[Pixel coordinate grounding data]
↓
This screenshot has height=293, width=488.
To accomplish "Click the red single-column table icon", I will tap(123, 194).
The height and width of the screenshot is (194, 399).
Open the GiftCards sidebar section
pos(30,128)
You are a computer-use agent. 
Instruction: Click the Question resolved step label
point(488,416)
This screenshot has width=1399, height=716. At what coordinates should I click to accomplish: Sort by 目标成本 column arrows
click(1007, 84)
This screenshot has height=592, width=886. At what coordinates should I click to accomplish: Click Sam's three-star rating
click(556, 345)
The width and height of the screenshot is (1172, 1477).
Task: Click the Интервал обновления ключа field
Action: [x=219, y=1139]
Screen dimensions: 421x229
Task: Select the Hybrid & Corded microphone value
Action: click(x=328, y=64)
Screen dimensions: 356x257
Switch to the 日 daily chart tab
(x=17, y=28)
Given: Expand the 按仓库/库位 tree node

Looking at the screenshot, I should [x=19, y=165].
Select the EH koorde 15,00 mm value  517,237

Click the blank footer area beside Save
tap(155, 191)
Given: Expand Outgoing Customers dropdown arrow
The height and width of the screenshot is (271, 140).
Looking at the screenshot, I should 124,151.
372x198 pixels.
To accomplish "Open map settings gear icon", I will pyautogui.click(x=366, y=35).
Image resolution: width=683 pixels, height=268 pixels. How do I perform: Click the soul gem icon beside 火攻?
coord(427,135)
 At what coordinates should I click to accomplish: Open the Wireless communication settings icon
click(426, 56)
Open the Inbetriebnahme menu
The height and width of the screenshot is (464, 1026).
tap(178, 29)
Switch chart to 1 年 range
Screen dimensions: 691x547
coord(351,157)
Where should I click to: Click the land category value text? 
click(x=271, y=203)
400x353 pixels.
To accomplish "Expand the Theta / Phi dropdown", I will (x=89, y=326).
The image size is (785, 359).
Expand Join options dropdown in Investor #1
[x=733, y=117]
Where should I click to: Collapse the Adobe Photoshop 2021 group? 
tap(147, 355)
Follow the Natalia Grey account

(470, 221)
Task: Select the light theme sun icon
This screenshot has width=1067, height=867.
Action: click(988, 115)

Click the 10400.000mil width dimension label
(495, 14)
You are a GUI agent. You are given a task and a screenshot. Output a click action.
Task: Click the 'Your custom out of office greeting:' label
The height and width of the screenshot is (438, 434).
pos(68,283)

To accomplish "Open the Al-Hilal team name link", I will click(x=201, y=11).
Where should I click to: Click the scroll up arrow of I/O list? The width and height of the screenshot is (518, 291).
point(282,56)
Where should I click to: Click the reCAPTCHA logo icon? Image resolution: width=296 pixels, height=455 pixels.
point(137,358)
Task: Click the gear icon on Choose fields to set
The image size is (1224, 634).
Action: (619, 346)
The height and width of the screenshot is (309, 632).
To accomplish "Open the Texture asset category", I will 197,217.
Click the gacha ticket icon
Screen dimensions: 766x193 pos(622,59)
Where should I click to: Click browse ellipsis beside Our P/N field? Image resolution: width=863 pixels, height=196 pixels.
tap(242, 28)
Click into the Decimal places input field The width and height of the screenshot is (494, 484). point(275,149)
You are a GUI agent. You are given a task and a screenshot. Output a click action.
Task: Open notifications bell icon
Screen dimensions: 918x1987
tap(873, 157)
↑
What is needed:
The answer must be an exact copy of every entry.

Result for this exercise:
This screenshot has height=293, width=488.
To accomplish "Click the red single-column table icon", I will tap(123, 194).
The height and width of the screenshot is (194, 399).
Open the GiftCards sidebar section
pos(30,128)
You are a computer-use agent. 
Instruction: Click the Question resolved step label
point(488,416)
This screenshot has width=1399, height=716. At what coordinates should I click to accomplish: Sort by 目标成本 column arrows
click(1007, 84)
This screenshot has height=592, width=886. At what coordinates should I click to accomplish: Click Sam's three-star rating
click(556, 345)
The width and height of the screenshot is (1172, 1477).
Task: Click the Интервал обновления ключа field
Action: [x=219, y=1139]
Screen dimensions: 421x229
Task: Select the Hybrid & Corded microphone value
Action: click(x=328, y=64)
Screen dimensions: 356x257
Switch to the 日 daily chart tab
(x=17, y=28)
Given: Expand the 按仓库/库位 tree node

Looking at the screenshot, I should [x=19, y=165].
Select the EH koorde 15,00 mm value  517,237

Click the blank footer area beside Save
tap(155, 191)
Given: Expand Outgoing Customers dropdown arrow
The height and width of the screenshot is (271, 140).
Looking at the screenshot, I should 124,151.
372x198 pixels.
To accomplish "Open map settings gear icon", I will pyautogui.click(x=366, y=35).
Image resolution: width=683 pixels, height=268 pixels. How do I perform: Click the soul gem icon beside 火攻?
coord(427,135)
 At what coordinates should I click to accomplish: Open the Wireless communication settings icon
click(426, 56)
Open the Inbetriebnahme menu
The height and width of the screenshot is (464, 1026).
tap(178, 29)
Switch chart to 1 年 range
Screen dimensions: 691x547
coord(351,157)
Where should I click to: Click the land category value text? 
click(x=271, y=203)
400x353 pixels.
To accomplish "Expand the Theta / Phi dropdown", I will (x=89, y=326).
The image size is (785, 359).
Expand Join options dropdown in Investor #1
[x=733, y=117]
Where should I click to: Collapse the Adobe Photoshop 2021 group? 
tap(147, 355)
Follow the Natalia Grey account

(470, 221)
Task: Select the light theme sun icon
This screenshot has width=1067, height=867.
Action: click(988, 115)

Click the 10400.000mil width dimension label
(495, 14)
You are a GUI agent. You are given a task and a screenshot. Output a click action.
Task: Click the 'Your custom out of office greeting:' label
The height and width of the screenshot is (438, 434).
pos(68,283)

To accomplish "Open the Al-Hilal team name link", I will click(x=201, y=11).
Where should I click to: Click the scroll up arrow of I/O list? The width and height of the screenshot is (518, 291).
point(282,56)
Where should I click to: Click the reCAPTCHA logo icon? Image resolution: width=296 pixels, height=455 pixels.
point(137,358)
Task: Click the gear icon on Choose fields to set
The image size is (1224, 634).
Action: (619, 346)
The height and width of the screenshot is (309, 632).
To accomplish "Open the Texture asset category", I will 197,217.
Click the gacha ticket icon
Screen dimensions: 766x193 pos(622,59)
Where should I click to: Click browse ellipsis beside Our P/N field? Image resolution: width=863 pixels, height=196 pixels.
tap(242, 28)
Click into the Decimal places input field The width and height of the screenshot is (494, 484). point(275,149)
You are a GUI agent. You are given a task and a screenshot. Output a click action.
Task: Open notifications bell icon
Screen dimensions: 918x1987
tap(873, 157)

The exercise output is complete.